Zadie Smith and the new literati

Canada
January 26, 2007 9:50pm CST
I think that White Teeth, delightfully writen by Zadie Smith, is a near-perfect example of the newest trend in english literature. The zany family tragicomedy. For other examples, consider The Corrections, (Jonathan Franzen), or Jpod (Douglas Coupland). Now, I do realize that zany fiction is not a break out genre, and that Gore Vidal, Graham Greene, and Mordecai Richler have been writting it for years. That's not what I'm interested in. I was wondering, if any of you folks out there have an opinion on the prevelance of zany fiction in the market today? Why do we love it so much? Why is zany fiction the award winning stuff of the present day?
1 response
• Canada
18 May 07
In the 80s I studied at York when only the congenitally dull were not post-modernists.
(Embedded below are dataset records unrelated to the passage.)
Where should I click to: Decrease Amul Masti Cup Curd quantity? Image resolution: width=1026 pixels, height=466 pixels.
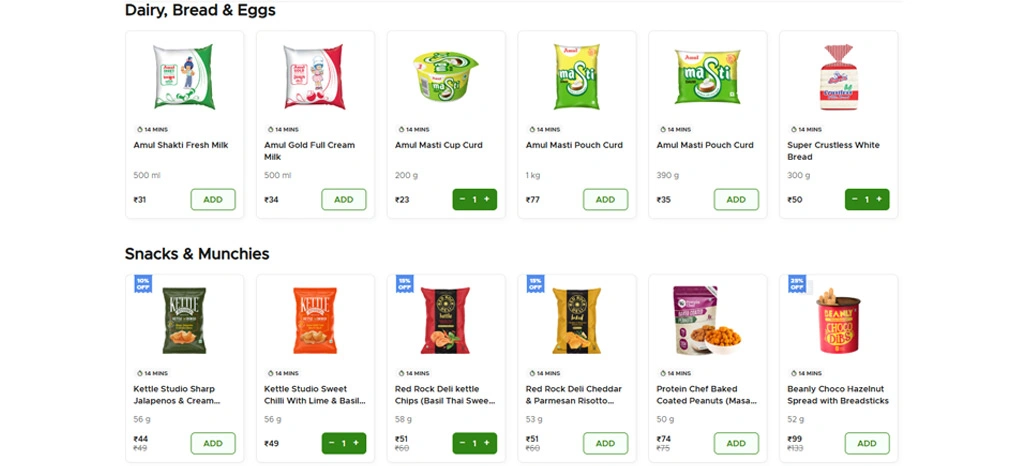(462, 199)
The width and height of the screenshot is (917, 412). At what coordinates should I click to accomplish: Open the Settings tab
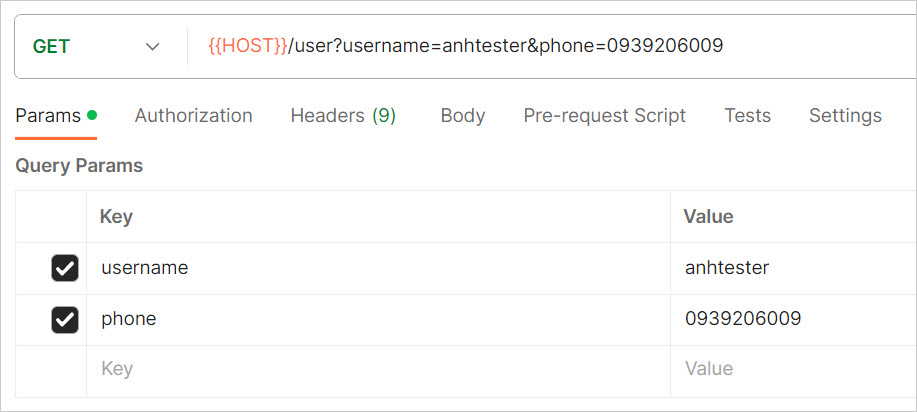point(845,116)
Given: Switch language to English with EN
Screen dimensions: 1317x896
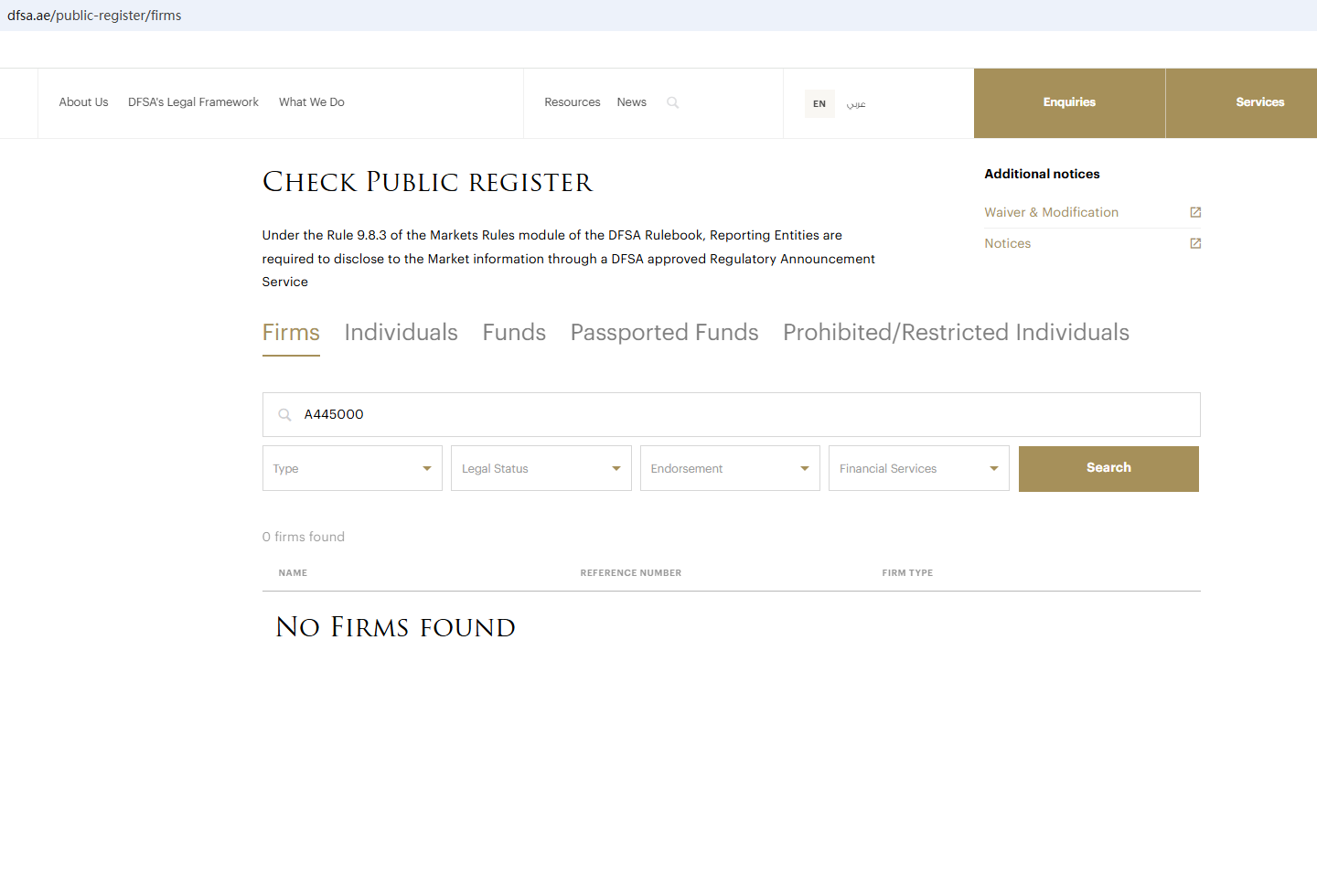Looking at the screenshot, I should pyautogui.click(x=819, y=103).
That was the time when Derrida came to the UofT and there were as many outside as there were inside the auditorium. What was that? The last exuberant walk in the foothills of paternalist capitalism? Oh look how variegated the foliage is and imagine the vista if only we can keep climbing to the next rise. Commoditization pervades every last particle of social life. You can sense that atomization reveals itself as so much a term belonging to a Newtonian world. Now it's particle-ization in which the new social-physics works a parallel frag-men-tation of the human world to that of production itself. All the Orders find their proper resolution in the absurd - Godot still stands as the last statement of the rich text-ure of a human age. Look, look here quick; another piece of MYLIFEITSELF is on the shelf at the Dollar Store... Dollerama - the mirror of production of selves. I called at York last year. Somewhere in their among the commercial operations is ther still a UNIVERS-ity? Is anyone really writing today in the age of SOCHIST00110110. What can be written ON? I will not go down to the sea again to feel the sound of breaking waves like time washing over my life.